Here, the result is used to remove columns B and D from df:
df2 = df[df.columns.difference(['B', 'D'])]
Note that it's a set-based method, so duplicate column names will cause issues, and the column order may be changed.
Advantage over drop: you don't create a copy of the entire dataframe when you only need the list of columns. For instance, in order to drop duplicates on a subset of columns:
# may create a copy of the dataframe
subset = df.drop(['B', 'D'], axis=1).columns
# does not create a copy the dataframe
subset = df.columns.difference(['B', 'D'])
df = df.drop_duplicates(subset=subset)
Another option, without dropping or filtering in a loop:
import numpy as np
import pandas as pd
# Create a dataframe with columns A,B,C and D
df = pd.DataFrame(np.random.randn(100, 4), columns=list('ABCD'))
# include the columns you want
df[df.columns[df.columns.isin(['A', 'B'])]]
# or more simply include columns:
df[['A', 'B']]
# exclude columns you don't want
df[df.columns[~df.columns.isin(['C','D'])]]
# or even simpler since 0.24
# with the caveat that it reorders columns alphabetically
df[df.columns.difference(['C', 'D'])]
You don't really need to convert that into a set:
cols = [col for col in df.columns if col not in ['B', 'D']]
df2 = df[cols]
Also have a look into the built-in DataFrame.filter function.
Minimalistic but greedy approach (sufficient for the given df):
df.filter(regex="[^BD]")
Conservative/lazy approach (exact matches only):
df.filter(regex="^(?!(B|D)$).*$")
Conservative and generic:
exclude_cols = ['B','C']
df.filter(regex="^(?!({0})$).*$".format('|'.join(exclude_cols)))
You have 4 columns A,B,C,D
Here is a better way to select the columns you need for the new dataframe:-
df2 = df1[['A','D']]
if you wish to use column numbers instead, use:-
df2 = df1[[0,3]]
You just need to convert your set to a list
import pandas as pd
df = pd.DataFrame(np.random.randn(100, 4), columns=list('ABCD'))
my_cols = set(df.columns)
my_cols.remove('B')
my_cols.remove('D')
my_cols = list(my_cols)
df2 = df[my_cols]
Here's how to create a copy of a DataFrame excluding a list of columns:
df = pd.DataFrame(np.random.randn(100, 4), columns=list('ABCD'))

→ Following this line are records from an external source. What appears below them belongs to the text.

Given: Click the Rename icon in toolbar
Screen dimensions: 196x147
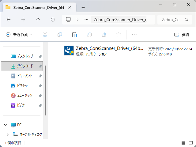Looking at the screenshot, I should coord(89,35).
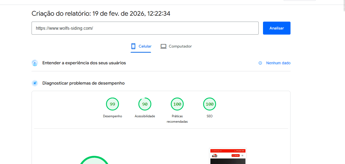This screenshot has height=164, width=345.
Task: Collapse the Diagnosticar problemas de desempenho section
Action: pyautogui.click(x=83, y=83)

df2 = df.drop(['B', 'D'], axis=1)
But be careful! You mention views in your question, suggesting that if you changed df, you'd want df2 to change too. (Like a view would in a database.)
This method doesn't achieve that:
>>> df.loc[0, 'A'] = 999 # Change the first value in df
>>> df.head(1)
A B C D
0 999 -0.742688 -1.980673 -0.920133
>>> df2.head(1) # df2 is unchanged. It's not a view, it's a copy!
A C
0 0.251262 -1.980673
Note also that this is also true of #piggybox's method. (Although that method is nice and slick and Pythonic. I'm not doing it down!!)

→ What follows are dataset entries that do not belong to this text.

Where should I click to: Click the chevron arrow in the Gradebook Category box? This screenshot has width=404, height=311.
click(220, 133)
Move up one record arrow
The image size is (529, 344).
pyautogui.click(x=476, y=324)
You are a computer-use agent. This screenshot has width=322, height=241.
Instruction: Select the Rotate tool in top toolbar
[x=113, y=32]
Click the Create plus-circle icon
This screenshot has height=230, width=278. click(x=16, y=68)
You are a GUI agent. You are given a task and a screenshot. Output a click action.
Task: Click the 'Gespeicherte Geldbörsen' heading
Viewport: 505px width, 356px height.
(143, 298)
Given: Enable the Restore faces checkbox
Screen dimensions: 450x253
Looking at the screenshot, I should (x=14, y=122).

For more on views vs. copies see this SO answer and this part of the Pandas docs which that answer refers to.
In a similar vein, when reading a file, one may wish to exclude columns upfront, rather than wastefully reading unwanted data into memory and later discarding them.

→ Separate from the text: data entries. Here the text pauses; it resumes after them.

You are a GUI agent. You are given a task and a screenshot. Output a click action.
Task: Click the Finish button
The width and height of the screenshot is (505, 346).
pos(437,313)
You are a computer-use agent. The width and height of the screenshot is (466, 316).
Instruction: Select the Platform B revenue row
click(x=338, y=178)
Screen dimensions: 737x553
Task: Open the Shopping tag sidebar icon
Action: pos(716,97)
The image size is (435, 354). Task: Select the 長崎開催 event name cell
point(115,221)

As of pandas 0.20.0, usecols now accepts callables.1 This update allows more flexible options for reading columns:
skipcols = [...]
read_csv(..., usecols=lambda x: x not in skipcols)
The latter pattern is essentially the inverse of the traditional usecols method - only specified columns are skipped.
Given
Data in a file
import numpy as np
import pandas as pd
df = pd.DataFrame(np.random.randn(100, 4), columns=list('ABCD'))
filename = "foo.csv"
df.to_csv(filename)
Code
skipcols = ["B", "D"]
df1 = pd.read_csv(filename, usecols=lambda x: x not in skipcols, index_col=0)
df1
Output
A C
0 0.062350 0.076924
1 -0.016872 1.091446
2 0.213050 1.646109
3 -1.196928 1.153497
4 -0.628839 -0.856529
...
Details
A DataFrame was written to a file. It was then read back as a separate DataFrame, now skipping unwanted columns (B and D).
Note that for the OP's situation, since data is already created, the better approach is the accepted answer, which drops unwanted columns from an extant object. However, the technique presented here is most useful when directly reading data from files into a DataFrame.
A request was raised for a "skipcols" option in this issue and was addressed in a later issue.